To do: Return, word for word, the part of the rows below that opens with the line containing "Given: Uncheck the Hide clock checkbox" and closes with the line containing "Action: [64, 167]", including both of those lines.

Raw data:

.....

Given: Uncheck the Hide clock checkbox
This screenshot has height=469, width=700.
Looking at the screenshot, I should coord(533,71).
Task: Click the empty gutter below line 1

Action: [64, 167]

.....

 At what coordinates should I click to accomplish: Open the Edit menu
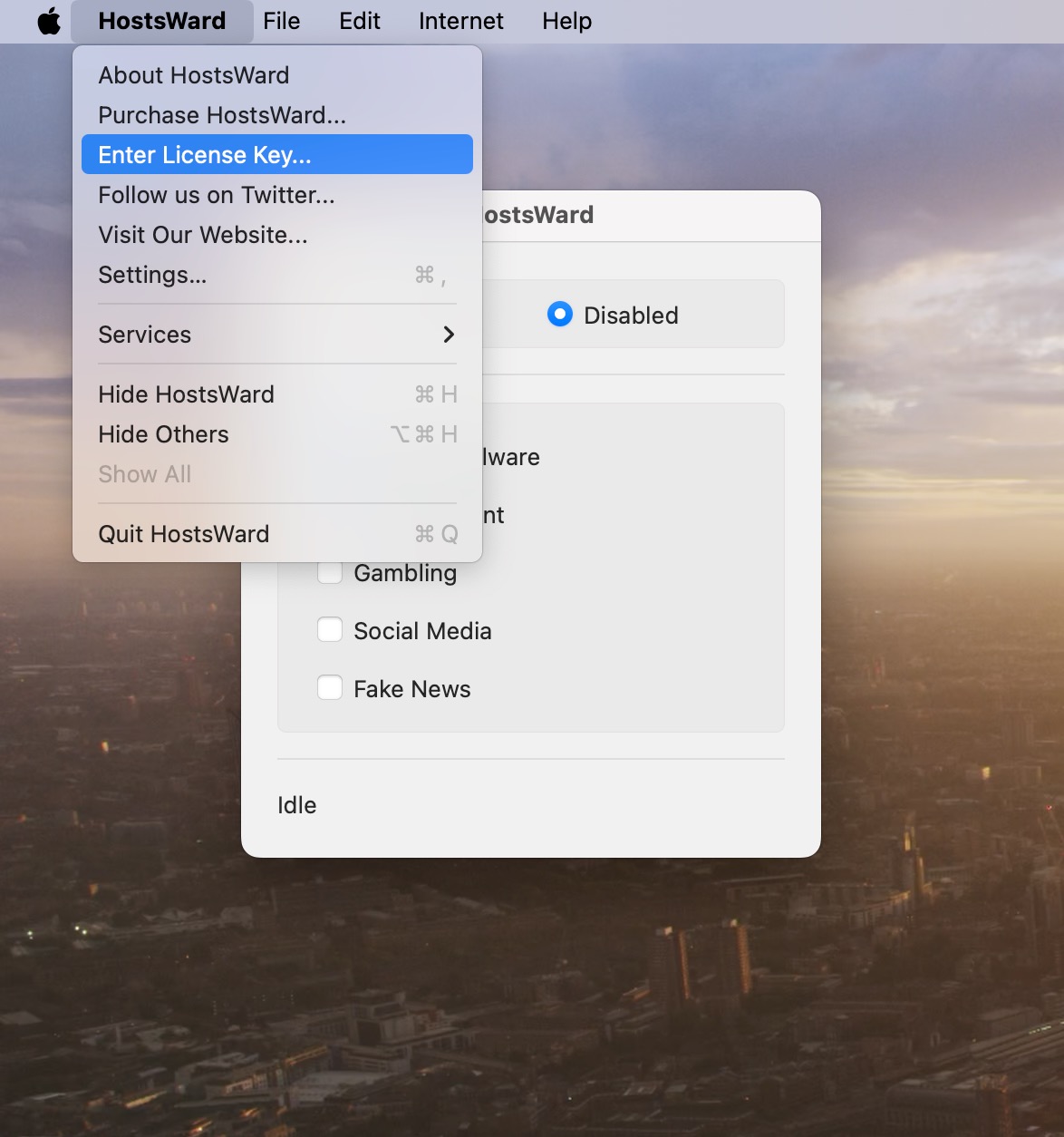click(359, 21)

.....

Answer:
Given: Uncheck the Hide clock checkbox
This screenshot has height=469, width=700.
Looking at the screenshot, I should coord(533,71).
Task: Click the empty gutter below line 1

Action: [64, 167]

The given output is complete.